Elle souffrait d’apnée du sommeil, d’asthme aggravé, elle avait des blessures sous les pieds, n’avait plus ses règles, attrapait tous les virus qui passaient et était à la limite de faire du cholestérol.

Son médecin lui a dit qu’elle ne se rendrait pas à 40 ans, au rythme où sa santé se dégradait.

Après avoir essayé plein de régimes par elle-même et être allée au gym sans véritable succès à cause de ses crises qui persistaient, elle s’est tournée vers la chirurgie bariatrique, subie le 28 mars 2015.

Perte de poids

Avec un estomac réduit comme celui d’un bambin, elle ne pouvait plus faire des crises alimentaires comme avant, car elle était pleine tout de suite et ça lui causait beaucoup de douleur.

Son hyperphagie ne sera jamais guérie à 100 %. Mais l’opération physique et les soins psychologiques lui permettent de contrôler ses rages de nourriture.

Sa cicatrice suite à son opération.
Photo Amélie St-Yves
Sa cicatrice suite à son opération.

Elle a perdu 130 livres dans les premiers huit mois, pendant lesquels elle s’est mise à la course à pied. Au début, elle courait 15 secondes et marchait deux minutes.

Véronique Germain a couru son premier cinq kilomètres officiel dans une course de groupe en mai 2016.

« Dans le dernier bout, il y a souvent des enfants qui viennent encourager leur mère ou leur père avec des pancartes où il est écrit de ne pas lâcher, qu’il reste juste 500 mètres ou 300 mètres. J’ai braillé tout le long », raconte-t-elle en riant. À l’automne 2017, elle a couru son premier 10 kilomètres.

Santé

Aujourd’hui, Véronique Germain se lève à 5 h 30 la semaine pour courir un 3 km chaque matin, et fait un 5 ou un 10 kilomètres le samedi.

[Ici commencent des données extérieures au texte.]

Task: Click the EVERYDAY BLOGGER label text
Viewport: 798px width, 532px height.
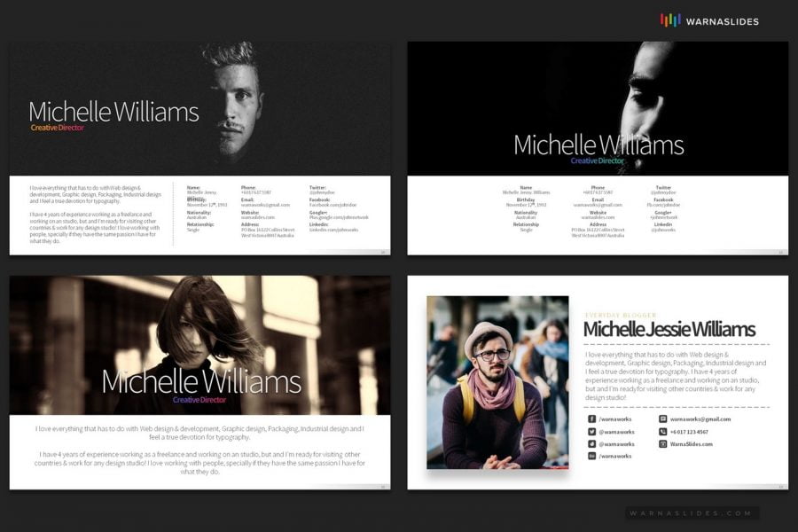Action: (621, 313)
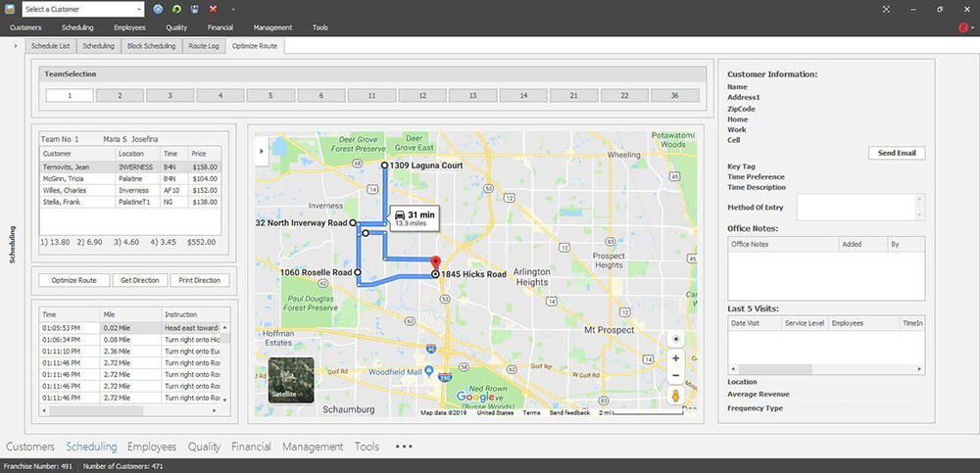The width and height of the screenshot is (980, 473).
Task: Click the save disk icon in toolbar
Action: 195,9
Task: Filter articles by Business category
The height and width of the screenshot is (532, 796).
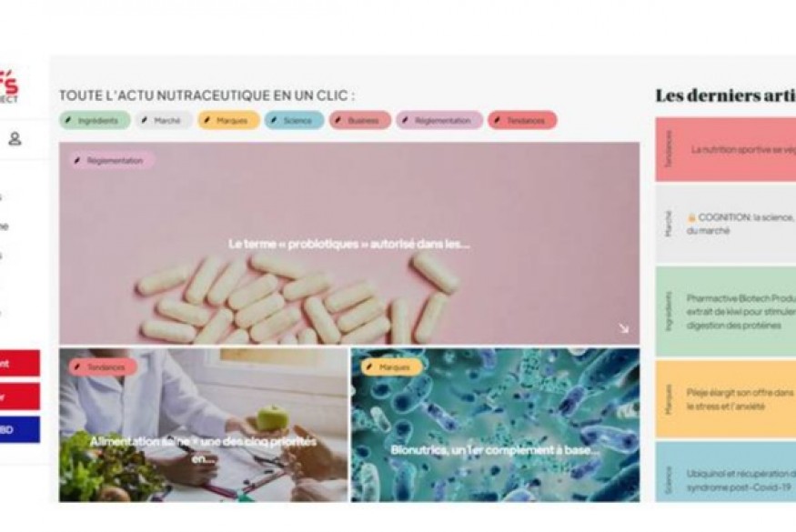Action: tap(360, 120)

Ses troubles de santé sont presque tous réglés, sauf l’asthme, qui précédait son obésité. Elle est cependant restée stérile, même si ses règles ont repris. Ç’a été un autre gros choc pour elle.

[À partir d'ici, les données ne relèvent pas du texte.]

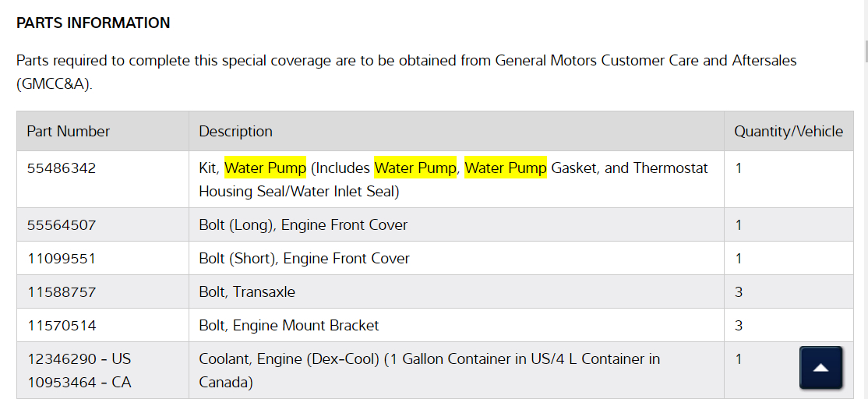Click highlighted Water Pump before "Gasket"

(506, 168)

« Au début, je n’étais même pas capable d’aller voir des amies qui venaient d’accoucher, à l’hôpital. Mais maintenant, je suis correcte, mon deuil est fait », dit-elle.

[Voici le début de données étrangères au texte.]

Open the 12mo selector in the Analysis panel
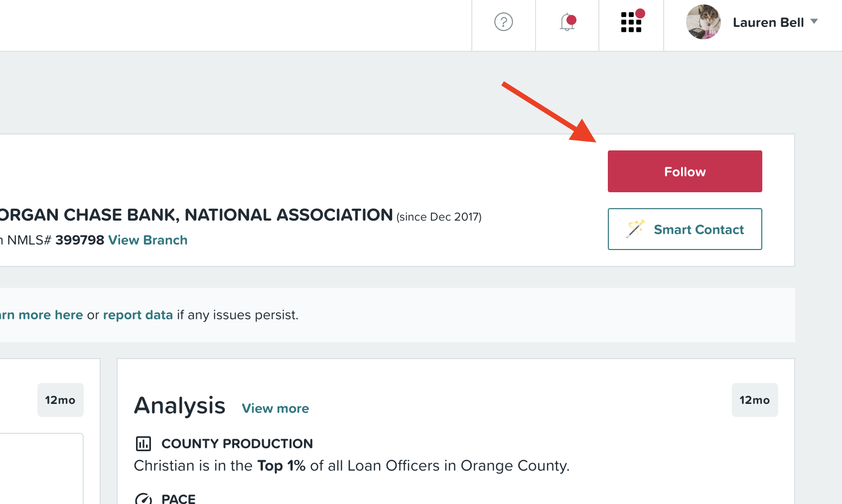Screen dimensions: 842x504 [754, 400]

Véronique Germain fait de la course chaque matin.
Photo Amélie St-Yves

Une autre étape difficile du cheminement a été les surplus de peau.

Pour être honnête, Véronique Germain se trouvait plus jolie ronde qu’avec un tablier, mais depuis sa chirurgie du mois de mai au ventre, une bonne partie de ce problème est réglé et elle ne s’empêchera pas de porter un bikini cet été.


Elle écrit un livre

Elle écrit actuellement un livre sur son histoire et continue d’alimenter régulièrement sa page Facebook Journal d’une hyperphagique, sur laquelle on peut la suivre.

Plus de femmes

L’organisme Anorexie et Boulimie Québec n’a pas de statistique sur l’hyperphagie boulimique, à part que deux hommes pour cinq femmes sont répertoriés. Le trouble n’est reconnu dans le Manuel diagnostique et statistique des troubles mentaux (DSM-5) que depuis 2013.